TASK 1:
Using the passage below on Hillsborough County's shutdown order, decide whether each statement agrees with it. Answer yes or no for each, and quote the exact words that settle it.
(a) Public parks in Hillsborough County will stay open during the county-wide ordinance.
(b) The county is basing essential services on guidelines from the Department of Homeland Security.
(c) Barbershops are named as an example of businesses that need to close under the order.
TASK 2:
Pick up the passage on Hillsborough County's shutdown order after its final sentence and continue it.

═════ DOCUMENT TEXT ═════

The county is basing essential services off guidelines from the Department of Homeland Security. Hillsborough County has announced that public parks will be shut down during the county-wide ordinance.
You can read the full list of exemptions and what's considered essential in the official order here.
"There’s a very very long list if you look at the homeland security guidance. So those companies are important to our economy and they will be held responsible. The managers and CEO's of those essential companies will be held responsible to be sure that first of all, anybody who works for them that can telecommute must telecommute. If that’s not possible those that have to work on site must have the protections that they need to stay safe. That will be enforced with fines and penalties. We take this very seriously," said Hillsborough County administrator Mike Merrill.
Under the order, non-essential businesses that can't telecommute or can't maintain six feet of social distance need to close. That includes places like barbershops.

═════ DATA PROVIDED ═════

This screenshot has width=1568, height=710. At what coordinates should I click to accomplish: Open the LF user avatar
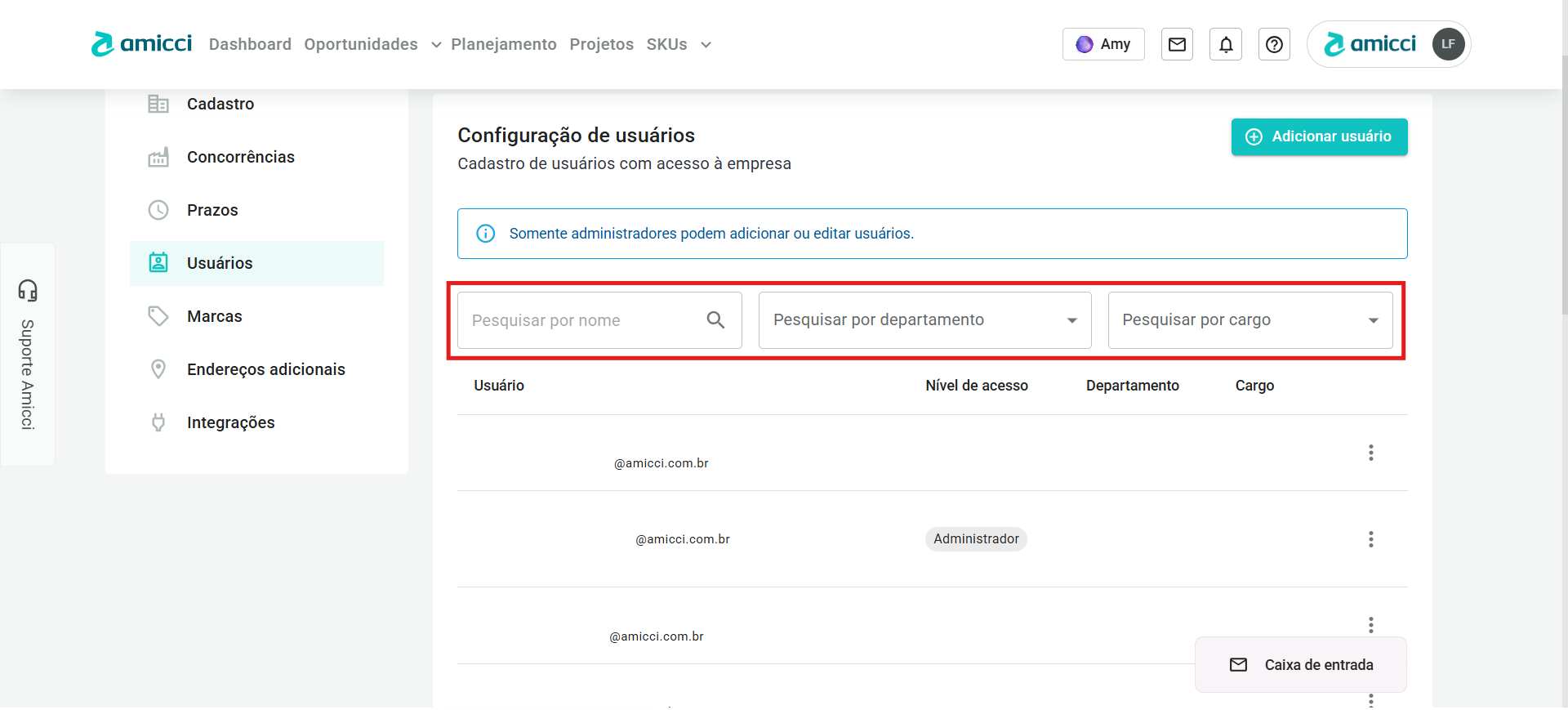(x=1448, y=44)
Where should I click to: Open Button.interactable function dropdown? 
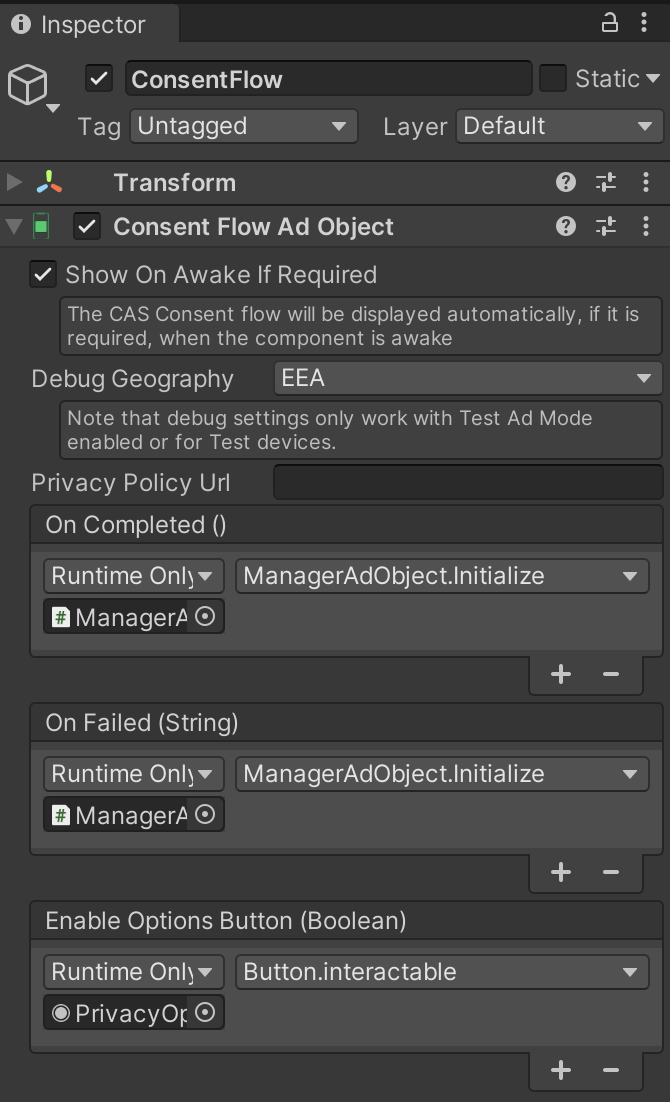[441, 971]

═════

EXPECTED OUTPUT 1:
(a) No: "Hillsborough County has announced that public parks will be shut down during the county-wide ordinance."
(b) Yes: "The county is basing essential services off guidelines from the Department of Homeland Security."
(c) Yes: "non-essential businesses that can't telecommute or can't maintain six feet of social distance need to close. That includes places like barbershops."

EXPECTED OUTPUT 2:
"Very understanding to it but I’d be lying if I didn’t say that I wasn’t disappointed because of how it’s affecting not only our business, but also this industry as well. But I totally understand it for the safety of everybody," said Gino Maggio, the owner of The Barbershop Tampa.
Maggio said they've taken extra pre-cautions to keep the shop clean, but because they can't maintain six feet, they will follow the order and close.
"We’re all in this together so all we can do is just hope and pray this ends soon. We’re hoping to be closed up for two weeks but it could be even longer than that," he said.
"Many jurisdictions have passed [stay-at-home orders] here in the state of Florida. I have personally been on the phone with the mayor of Orlando, mayor of St. Petersburg looking at the jurisdictions along the I-4 corridor," said Mayor Castor.
Earlier in the week, Mayor Jane Castor had planned to enact a stay-at-home order for Tampa after the Emergency Policy Group did not enact one Monday.
Following the announcement of her plan for a safer-at-home policy, the Hillsborough County administrator, who is authorized to carry out the directives from the EPG during a state of emergency, issued a new administrative order confirming no stay-at-home order has been directed.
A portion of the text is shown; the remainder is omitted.